Knight Frank Ireland Expands Under Sherry FitzGerald's Ownership
As the dust settles on one of the biggest Irish agency deals in years, Knight Frank Ireland is looking at expansion.
Real estate adviser Knight Frank officially became part of Irish residential giant Sherry FitzGerald in mid-February after the Competition and Consumer Protection Commission gave it the green light for a deal to buy HT Meagher O’Reilly and HT Meagher O’Reilly New Homes, which trade as Knight Frank Ireland.
Sherry FitzGerald, with a network of around 105 branches, of which 31 are directly owned, has a market share of about 15% in residential property and owns the Simon Brien agency in Northern Ireland. But it was a very small player in commercial real estate — until now.
With Dublin's office and industrial sectors finally starting to take off as big deals reignite the transactional market, Knight Frank Ireland co-founder and Director James Meagher sat down with Bisnow to outline how the company plans to become a major player and why it believes occupiers are going to have to make hard choices with a space crunch on the horizon.
“There’s certainly no slowdown of growth," Meagher said.
"The Dublin office market has rebounded, and the development land team is busy with the push for new houses and the reforms around private residential rental and rent caps."
It was last autumn that CastleGate Investments — the privately owned company led by Tommy Kelly which bought Sherry FitzGerald in 2022 for €50M — first announced it was to acquire Knight Frank Ireland in a deal that saw Sherry FitzGerald return to the commercial property market it exited in 2018, when it sold the remaining 80% stake in its commercial arm to Cushman & Wakefield.
Meagher said the fundamentals underpinning growth in Dublin remain very strong and will fuel a recovery, from population growth to demographics to the strength of the wider economy.

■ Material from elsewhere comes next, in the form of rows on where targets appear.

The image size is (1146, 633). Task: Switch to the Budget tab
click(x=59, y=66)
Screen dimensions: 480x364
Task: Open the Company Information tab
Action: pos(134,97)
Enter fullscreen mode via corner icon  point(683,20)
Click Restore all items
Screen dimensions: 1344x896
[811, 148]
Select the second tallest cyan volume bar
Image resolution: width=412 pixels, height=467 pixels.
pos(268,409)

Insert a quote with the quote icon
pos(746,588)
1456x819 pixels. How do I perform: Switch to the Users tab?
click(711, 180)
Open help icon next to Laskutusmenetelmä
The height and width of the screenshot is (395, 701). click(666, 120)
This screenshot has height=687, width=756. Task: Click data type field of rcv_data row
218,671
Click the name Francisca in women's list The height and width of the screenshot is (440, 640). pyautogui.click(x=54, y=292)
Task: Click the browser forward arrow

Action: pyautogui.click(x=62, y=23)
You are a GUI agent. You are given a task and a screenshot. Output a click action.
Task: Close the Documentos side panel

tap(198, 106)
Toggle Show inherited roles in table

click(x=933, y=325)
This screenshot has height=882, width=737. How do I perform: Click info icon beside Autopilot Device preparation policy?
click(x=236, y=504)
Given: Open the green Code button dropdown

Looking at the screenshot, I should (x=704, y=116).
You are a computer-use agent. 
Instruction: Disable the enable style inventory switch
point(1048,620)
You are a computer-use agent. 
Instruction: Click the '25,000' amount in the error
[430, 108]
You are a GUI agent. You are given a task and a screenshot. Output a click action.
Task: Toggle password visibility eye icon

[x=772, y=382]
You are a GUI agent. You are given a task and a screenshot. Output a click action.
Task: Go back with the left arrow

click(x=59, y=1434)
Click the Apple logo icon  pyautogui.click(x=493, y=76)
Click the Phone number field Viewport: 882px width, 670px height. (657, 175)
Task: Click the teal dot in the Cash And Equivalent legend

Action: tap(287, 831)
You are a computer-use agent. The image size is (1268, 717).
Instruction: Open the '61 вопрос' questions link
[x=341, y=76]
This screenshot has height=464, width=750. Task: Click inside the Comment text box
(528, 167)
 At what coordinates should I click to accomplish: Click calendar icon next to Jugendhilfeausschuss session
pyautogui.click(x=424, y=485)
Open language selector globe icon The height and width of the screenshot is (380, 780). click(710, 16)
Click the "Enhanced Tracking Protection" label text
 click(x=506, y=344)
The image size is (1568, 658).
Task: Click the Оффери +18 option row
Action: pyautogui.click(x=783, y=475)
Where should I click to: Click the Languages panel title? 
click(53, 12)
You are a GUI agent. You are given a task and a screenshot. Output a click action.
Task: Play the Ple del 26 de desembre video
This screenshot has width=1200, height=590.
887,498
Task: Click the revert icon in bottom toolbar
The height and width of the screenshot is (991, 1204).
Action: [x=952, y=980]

The residential market also has huge potential, he added.
“There’s an enormous opportunity in residential, but it’s about delivery," he said. "We’ve got the major players in Glenveagh, Cairn Homes, Evara and so on, and there has been a positive shift in planning, making the development picture far more positive.
“My view is that we need to encourage more international developers into Ireland to help us to try and build the number of houses we need.”
That’s because, despite the major players active in the housebuilding market, the scale of the challenge requires the investment and labour power that can only be drawn from having more companies active in a market that Meagher said he believes is finally unlocking.
“There’s a more promising feeling now, but we also have to reflect on the wasted years. It felt like there was a cottage industry in making complaints,” he said. “Clearly, the change in rent caps has successfully changed the market.”
As part of the acquisition, Knight Frank has also been busy adding to its team. Jennifer McNamara recently joined from Arcadis as director and head of building consultancy and will work alongside the firm's established architectural and design specialists.
In addition, Emmett Page has joined from Colliers as director and head of valuation and advisory services, and James Farrelly has joined, also from Colliers, as director in professional services.
The company is also looking to expand its commercial real estate arm, and Knight Frank Ireland Director Declan O’Reilly pointed to a turning point in the market this year, as the office space crunch starts to influence rental levels.
“Essentially, by the end of this year, there will be no more new stock that hasn’t been pre-let, and we’re already seeing indications that the prime stock will lease at between €70 to €80 per SF, whereas rents were in the €65-to-€70 range at the end of last year,” O’Reilly said.
“I think we’ll see occupiers prepared to pay the higher rents, because, ultimately, they are not coming to Dublin or relocating for low rents. They want amenity-rich spaces in the right locations, which increasingly means in the centre of the city and in microlocations but largely not out of town,” he added of market trends.
However, while occupiers are ramping up their search for new space as they become aware of declining choice for Grade A, high environmental, social and corporate governance-rated buildings, the money is not necessarily following, despite a couple of €100M-and-above transactions in recent weeks.
“Despite these, there is limited appetite for spec finance, which, to be honest, surprises me. That means that if we do see speculative development, it’s most likely to come from well-financed developers who can dip into their own reserves,” O’Reilly said.
But it will still take about 30 to 36 months for any scheme from getting the go-ahead to be built, and that means Dublin is facing a modern office space crisis.
The industry will have to look for some short-term solutions, and that might mean some older buildings that were not previously viable get refurbished, even if these are short-term lets while occupiers wait for larger buildings to be completed, O’Reilly said.
“There are also some high-quality buildings out of town, where vacancy rates are much higher. So that’s another possible interim solution, but a temporary relocation to the suburbs is a big call for businesses,” he added.
Meagher also pointed to more activity among industrial and logistics portfolios, with several trading or under offer recently, and stressed that Ireland’s role as a safe haven for capital and its resilient economy should continue to underpin growth across sectors.
“Sometimes, we forget how much we’ve achieved with the strength of our economy, which has been amazing over the years, and right now, I think there is a positive feeling within the industry,” Meagher said.